▶ _Exercise brief_:
Look for "This screenshot has height=695, width=854." in the entries below. Then write out exactly the line that holds it and every line after it, to the last, and nothing else.

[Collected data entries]
───
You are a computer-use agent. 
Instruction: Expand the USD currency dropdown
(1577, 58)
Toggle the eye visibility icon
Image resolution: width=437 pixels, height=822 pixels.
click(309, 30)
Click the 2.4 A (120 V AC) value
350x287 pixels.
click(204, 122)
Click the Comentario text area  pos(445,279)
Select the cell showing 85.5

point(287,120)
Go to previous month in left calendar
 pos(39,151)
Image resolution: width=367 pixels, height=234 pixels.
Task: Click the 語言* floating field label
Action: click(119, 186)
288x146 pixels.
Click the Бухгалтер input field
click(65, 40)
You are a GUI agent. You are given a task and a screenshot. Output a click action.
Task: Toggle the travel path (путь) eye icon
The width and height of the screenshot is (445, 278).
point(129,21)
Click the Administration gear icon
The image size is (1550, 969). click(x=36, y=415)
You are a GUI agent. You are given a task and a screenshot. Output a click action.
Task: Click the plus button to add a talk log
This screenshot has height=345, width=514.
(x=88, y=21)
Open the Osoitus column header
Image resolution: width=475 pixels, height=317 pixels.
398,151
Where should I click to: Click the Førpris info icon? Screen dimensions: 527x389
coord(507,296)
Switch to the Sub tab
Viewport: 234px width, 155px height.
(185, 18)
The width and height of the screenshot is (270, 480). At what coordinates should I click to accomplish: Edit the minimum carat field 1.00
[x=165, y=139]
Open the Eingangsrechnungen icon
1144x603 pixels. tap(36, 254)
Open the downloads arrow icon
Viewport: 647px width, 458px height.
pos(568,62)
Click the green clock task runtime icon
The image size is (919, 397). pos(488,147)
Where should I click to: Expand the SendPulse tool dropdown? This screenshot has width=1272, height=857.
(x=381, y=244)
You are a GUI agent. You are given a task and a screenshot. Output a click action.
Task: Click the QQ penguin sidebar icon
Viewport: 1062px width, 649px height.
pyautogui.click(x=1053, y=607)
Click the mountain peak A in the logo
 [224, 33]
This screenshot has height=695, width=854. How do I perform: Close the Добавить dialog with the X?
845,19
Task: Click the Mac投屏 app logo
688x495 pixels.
───
▶ _Task output_:
This screenshot has height=695, width=854. How do I perform: Close the Добавить dialog with the X?
845,19
Task: Click the Mac投屏 app logo
688x495 pixels.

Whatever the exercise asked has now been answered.